▶ WORK TO COMPLETE
Look at the entries below and restate word for word the lines from the first through the one that has "Historias (1332, 62)".

▬▬▬▬▬▬▬▬▬▬

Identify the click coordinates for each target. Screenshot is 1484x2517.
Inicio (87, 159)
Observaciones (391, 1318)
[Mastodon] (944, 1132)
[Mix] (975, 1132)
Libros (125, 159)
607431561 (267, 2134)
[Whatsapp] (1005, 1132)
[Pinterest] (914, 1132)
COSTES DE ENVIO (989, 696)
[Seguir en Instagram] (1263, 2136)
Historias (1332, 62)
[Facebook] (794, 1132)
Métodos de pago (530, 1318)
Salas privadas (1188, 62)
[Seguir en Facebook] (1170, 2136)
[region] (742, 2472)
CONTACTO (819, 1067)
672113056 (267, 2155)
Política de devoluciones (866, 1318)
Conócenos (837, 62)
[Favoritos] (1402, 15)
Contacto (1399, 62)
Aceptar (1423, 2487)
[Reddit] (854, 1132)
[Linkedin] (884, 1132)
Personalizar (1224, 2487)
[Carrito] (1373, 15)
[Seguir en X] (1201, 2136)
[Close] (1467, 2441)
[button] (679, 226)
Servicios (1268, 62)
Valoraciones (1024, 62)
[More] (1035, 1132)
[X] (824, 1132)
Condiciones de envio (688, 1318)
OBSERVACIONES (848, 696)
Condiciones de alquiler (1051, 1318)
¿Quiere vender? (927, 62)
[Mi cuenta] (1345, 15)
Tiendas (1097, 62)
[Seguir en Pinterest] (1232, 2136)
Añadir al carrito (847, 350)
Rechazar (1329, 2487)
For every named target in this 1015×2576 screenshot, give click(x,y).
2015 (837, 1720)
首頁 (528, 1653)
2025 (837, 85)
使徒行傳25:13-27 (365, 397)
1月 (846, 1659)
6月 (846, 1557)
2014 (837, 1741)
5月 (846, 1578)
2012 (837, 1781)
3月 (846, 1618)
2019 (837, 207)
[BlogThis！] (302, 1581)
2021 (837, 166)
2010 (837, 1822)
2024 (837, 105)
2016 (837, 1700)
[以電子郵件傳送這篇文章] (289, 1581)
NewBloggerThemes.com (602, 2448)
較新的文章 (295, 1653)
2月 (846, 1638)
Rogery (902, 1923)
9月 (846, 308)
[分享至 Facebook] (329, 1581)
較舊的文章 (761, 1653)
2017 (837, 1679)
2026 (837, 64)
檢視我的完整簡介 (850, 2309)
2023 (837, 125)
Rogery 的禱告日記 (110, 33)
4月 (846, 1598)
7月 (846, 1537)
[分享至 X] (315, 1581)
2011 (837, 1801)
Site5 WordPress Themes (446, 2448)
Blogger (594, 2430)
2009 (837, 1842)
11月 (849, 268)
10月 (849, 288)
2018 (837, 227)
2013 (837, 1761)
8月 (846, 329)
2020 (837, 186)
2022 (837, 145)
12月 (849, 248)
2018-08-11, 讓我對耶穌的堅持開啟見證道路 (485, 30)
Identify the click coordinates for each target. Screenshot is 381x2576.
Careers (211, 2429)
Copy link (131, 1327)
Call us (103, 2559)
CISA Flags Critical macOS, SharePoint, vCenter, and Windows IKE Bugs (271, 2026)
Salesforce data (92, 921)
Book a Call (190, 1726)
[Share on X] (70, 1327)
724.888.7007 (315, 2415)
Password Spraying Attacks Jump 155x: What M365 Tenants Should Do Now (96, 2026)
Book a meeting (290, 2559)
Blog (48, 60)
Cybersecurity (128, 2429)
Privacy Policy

▬▬▬▬▬▬▬▬▬▬

▶ ANSWER BOX
Identify the click coordinates for each target. Screenshot is 1484x2517.
Inicio (87, 159)
Observaciones (391, 1318)
[Mastodon] (944, 1132)
[Mix] (975, 1132)
Libros (125, 159)
607431561 (267, 2134)
[Whatsapp] (1005, 1132)
[Pinterest] (914, 1132)
COSTES DE ENVIO (989, 696)
[Seguir en Instagram] (1263, 2136)
Historias (1332, 62)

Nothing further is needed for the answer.